After 8 very productive hours with my designer today, I have a bit to show.  We worked at his house and, in between random banter with his wife and eating some very nice Japanese-style pizza, he banged away at the design of the page and default widget behavior and I got to work on some heavy duty Rails/Javascript magic.  Sadly he is much better at design than I am at web programming, so I did not progress quite as far, but things are looking up.

So the project name, which I haven’t mentioned to anybody yet, is Widget Bakery.  I’d encourage you to go open that up in another window — there is a full design for the front page posted, less much of the content.  As should be obvious, everything is heavily in development so don’t expect you’ll see any of the verbiage or design work stay there permanently, but I thought I would get the ball rolling so that people didn’t think I had completely abandoned the Sprint.

On the functionality front, I’m afraid that because Widget Bakery’s fundamental behavior involves being responsible for content on 3rd party websites, I really can’t show you anything useful this early in development.  Database schema and whatnot are still in a state of flux and anything which I post, and which you might subsequently post to your blog, could suddenly break.
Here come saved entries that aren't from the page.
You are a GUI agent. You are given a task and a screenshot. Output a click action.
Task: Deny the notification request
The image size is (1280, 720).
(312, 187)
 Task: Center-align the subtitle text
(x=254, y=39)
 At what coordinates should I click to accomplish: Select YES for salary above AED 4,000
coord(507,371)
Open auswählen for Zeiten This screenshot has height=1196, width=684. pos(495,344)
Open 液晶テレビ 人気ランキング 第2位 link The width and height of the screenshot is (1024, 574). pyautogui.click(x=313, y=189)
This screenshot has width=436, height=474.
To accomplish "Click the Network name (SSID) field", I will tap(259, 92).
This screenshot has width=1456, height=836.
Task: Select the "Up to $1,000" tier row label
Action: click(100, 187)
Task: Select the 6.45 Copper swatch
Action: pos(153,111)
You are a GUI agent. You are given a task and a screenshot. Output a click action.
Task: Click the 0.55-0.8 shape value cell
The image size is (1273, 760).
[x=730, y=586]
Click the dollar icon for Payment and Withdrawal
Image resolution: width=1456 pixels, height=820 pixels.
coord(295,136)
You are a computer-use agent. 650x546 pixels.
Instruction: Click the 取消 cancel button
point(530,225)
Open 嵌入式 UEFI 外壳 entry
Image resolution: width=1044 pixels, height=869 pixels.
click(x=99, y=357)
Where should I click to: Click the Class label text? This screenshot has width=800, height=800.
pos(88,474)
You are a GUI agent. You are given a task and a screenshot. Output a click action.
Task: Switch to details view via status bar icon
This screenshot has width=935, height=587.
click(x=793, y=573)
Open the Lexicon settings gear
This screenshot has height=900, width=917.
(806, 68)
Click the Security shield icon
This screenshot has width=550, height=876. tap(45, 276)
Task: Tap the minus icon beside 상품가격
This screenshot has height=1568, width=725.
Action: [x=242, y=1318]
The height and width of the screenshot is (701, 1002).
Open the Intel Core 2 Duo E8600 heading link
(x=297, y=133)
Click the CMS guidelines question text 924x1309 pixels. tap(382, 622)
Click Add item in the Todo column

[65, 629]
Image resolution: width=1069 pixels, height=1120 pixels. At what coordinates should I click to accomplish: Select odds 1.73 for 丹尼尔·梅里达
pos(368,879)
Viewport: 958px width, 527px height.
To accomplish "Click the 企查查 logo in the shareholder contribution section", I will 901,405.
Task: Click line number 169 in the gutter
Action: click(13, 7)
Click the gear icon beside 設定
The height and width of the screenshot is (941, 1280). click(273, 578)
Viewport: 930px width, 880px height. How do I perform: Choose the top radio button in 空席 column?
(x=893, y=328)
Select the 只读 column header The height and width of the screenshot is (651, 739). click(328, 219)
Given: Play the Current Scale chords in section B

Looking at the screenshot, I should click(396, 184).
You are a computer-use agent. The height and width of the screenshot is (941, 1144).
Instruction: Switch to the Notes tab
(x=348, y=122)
Plus I would really, really hate if one of my widgets actually became popular before I had, oh, put indexes on the table ids or turned on caching… almost melted my poor laptop today during testing.  Word to the wise, kiddies: despite it being so obviously necessary you’d expect them to do it for you, Rails will not automatically slap database indexes on your id columns, and then you get to do full table scans every time you pull in linked objects.  Gotcha!

So in lieu of live functionality I give you this screenshot of a widget which does actually function:

Sample Widget

As you can see I sort of have my work cut out for me on the CSS front, to get that footer text working properly.  You can’t see all the “fun” I had playing with iFrames, Javascript, and the DOM model to be able to inject that sucker into (just about) any page on the Internet and have that plus button bring up a Lightbox in the middle of their page to give instructions on how to embed the widget.  There still needs to be quite a bit more tuning done there — if you don’t hit the “close” button for the Lightbox at the moment there is no way to cancel out of it, which is quite unfriendly to the user.  (I’d like to get back the old “click anywhere to dismiss” Lightbox functionality, which is going to require further DOM spelunking.)

The RSS parsing, though, is done.  It needs to have error handling and some caching added, but after that I’ll have one widget ready of the baker’s dozen I hope to launch with.  Unfortunately, at the moment actually making that widget requires access to the server console and typing things like

@widget.version.latest.options[:rss_url] = “http://www.example.com/rss”

I’m going to have to get that functioning in a nice, easy to use GUI.  And then repeat or reuse that GUI for each type of widget, while making their internal differences fairly transparent to the user.  Lots of work to do, no time to do it — time to shake and bake!